LECCO – “Due donne si incontrano per mesi, imparano a conoscersi, a capirsi, a fidarsi l’una dell’altra. Una si chiama Brigitte, arriva dal Congo, ha perso tutto e comincia a raccontare; l’altra si chiama Melania, l’ascolta a lungo e poi quella storia decide di scriverla”.
Nasce così “Io sono con te. Storia di Brigitte”, l’ultimo libro di Melania Mazzucco in cui, fra le pagine, si snoda la vita di Brigitte Zébé, rifugiata congolese, in Italia dal 2013. Un’esistenza difficile quanto toccante, una donna forte che ha trovato nella fede e nei suoi “eroi italiani” l’input per ricominciare.
Nel pomeriggio di domenica presso Palazzo Commercio in occasione del festival della lettura lecchese, Leggermente, a dialogare con l’autrice e guidare la presentazione del libro c’era Lorenzo Colombo, direttore di Lecconotizie.com.
“Brigitte aveva una vita normale, in Congo – esordisce così Melania Mazzucco, sottolineando come le generalizzazioni ed i pregiudizi – facciano apparire bizzarra ai nostri occhi un’affermazione tale”. L’esistenza a Matadi, nel Congo Kinshasa, di Brigitte, donna realizzata, nota infermiera e madre di quattro figli, viene sconvolta quando, nell’autunno del 2012, rifiuta di avvelenare sette manifestanti politici, oppositori al governo, affidati alle sue cure, in cambio di denaro. “Mi sono chiesta cosa avrei fatto al suo posto – racconta l’autrice- Brigitte è arrivata qui perché ha scelto di rimanere umana, aveva intuito che ci sarebbero state delle conseguenze, ma forse non avrebbe mai immaginato che la sua vita sarebbe stata cancellata di netto”. Sequestrata e torturata, per mesi, liberata di nascosto nella foresta nella notte di Capodanno, Brigitte, dopo una serie di vicissitudini atterra a Roma, dove come un “fantasma senza nome” comincia a vagare fra la stazione Termini e le panchine delle piazze del centro, inevitabilmente i suoi itinerari sono quelli degli abitanti e dei turisti, “era anche il mio itinerario, passavo di lì, e non l’ho vista” spiega la scrittrice.
Il dolore ed i traumi narrati in “Io sono con te” si intrecciano ad una forte spiritualità, il cui eco risuona nel titolo dell’opera, tratto da Isaia, versetto 41,10; “sono parole citate spesso dai profughi esuli in tutto il mondo, Brigitte decide di farsi aiutare, forte nel sapere che Qualcuno era con lei” chiarisce Melania Mazzucco. Non si tratta, quindi, di una credenza apotropaica, ma di un contatto ravvicinato con Dio e con la consapevolezza che la vita non appartiene agli uomini completamente. “Brigitte era terrorizzata all’idea che fossero stati i romani ad uccidere Gesù, attraverso Ponzio Pilato che ‘se n’era lavato le mani’ pur pensando che fosse innocente, ho capito più tardi il senso simbolico delle sue parole: anche noi abbiamo lasciato morire un sacco di persone in mare pensando che non avessero colpe”. In quest’ottica anche il rapporto con la morte assume connotati tanto distanti dalla concezione occidentale “finché non si rende preziosa una vita in un paese in cui si muore – evidenzia la scrittrice – non si può costringere nessuno a non salire su una barca, inseguendo una speranza”.
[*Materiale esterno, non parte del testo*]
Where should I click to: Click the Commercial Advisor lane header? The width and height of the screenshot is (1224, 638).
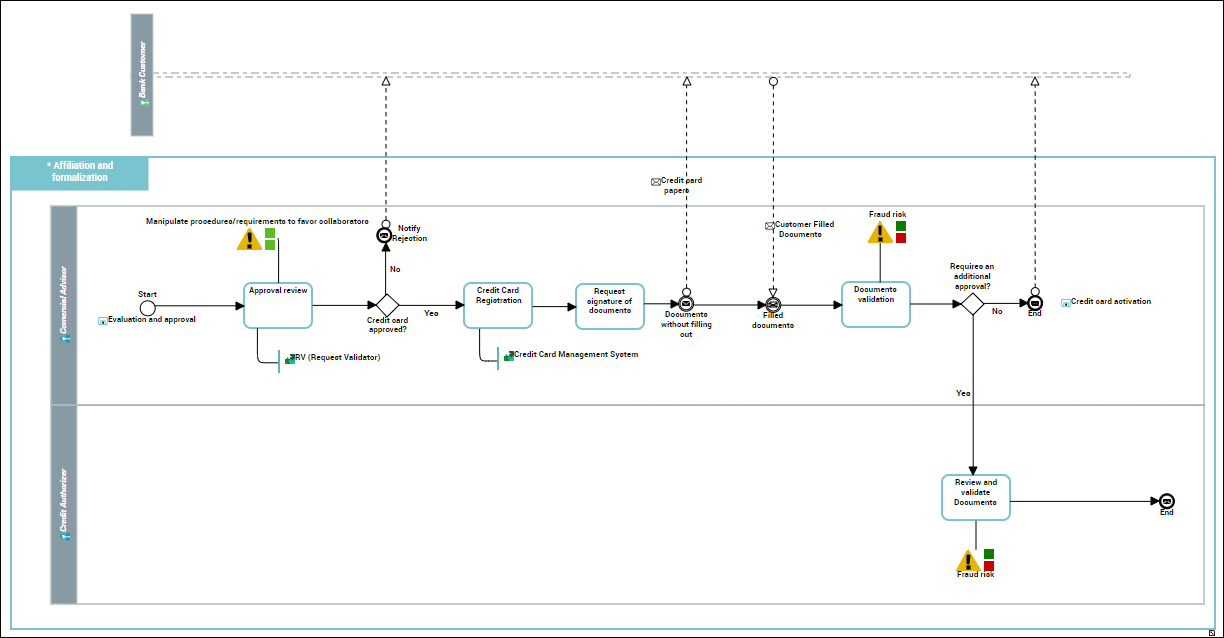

Il libro è anche la storia degli “eroi italiani”, in particolare l’avvocato 27enne Francesca Napoli, Padre Camillo Rigamonti, dell’ordine dei Gesuiti, ed il medico psichiatra Santone, tre professionisti che si sono incontrati nel crocevia del Centro Astalli di Roma, che accoglie richiedenti asilo e rifugiati, grazie a loro Brigitte può ricominciare a unire i tasselli della propria vita, ancor oggi in divenire.
“Io sono con te” squarcia il velo dell’indifferenza, ma anche quello dell’Italia delle contraddizioni all’interno del tanto attuale quanto delicato tema dell’immigrazione: “Brigitte per prima ha dovuto fare i conti con il razzismo, con le chiusure, soprattutto nell’ambito lavorativo, ma dall’altra parte con la sorpresa che qualcuno si sarebbe preso cura di lei, con i volontari ed i professionisti senza i quali non ce l’avrebbe fatta” continua Melania Mazzucco.
Una lettura consigliata a tutti, capace di aprire gli occhi dell’indifferenza e della frenesia, “non è un libro inutile, di questo sono certa – conclude l’autrice – è un viaggio che ho fatto con Brigitte e dopo averlo percorso, attraversando i confini, l’ho ‘vista’ ”.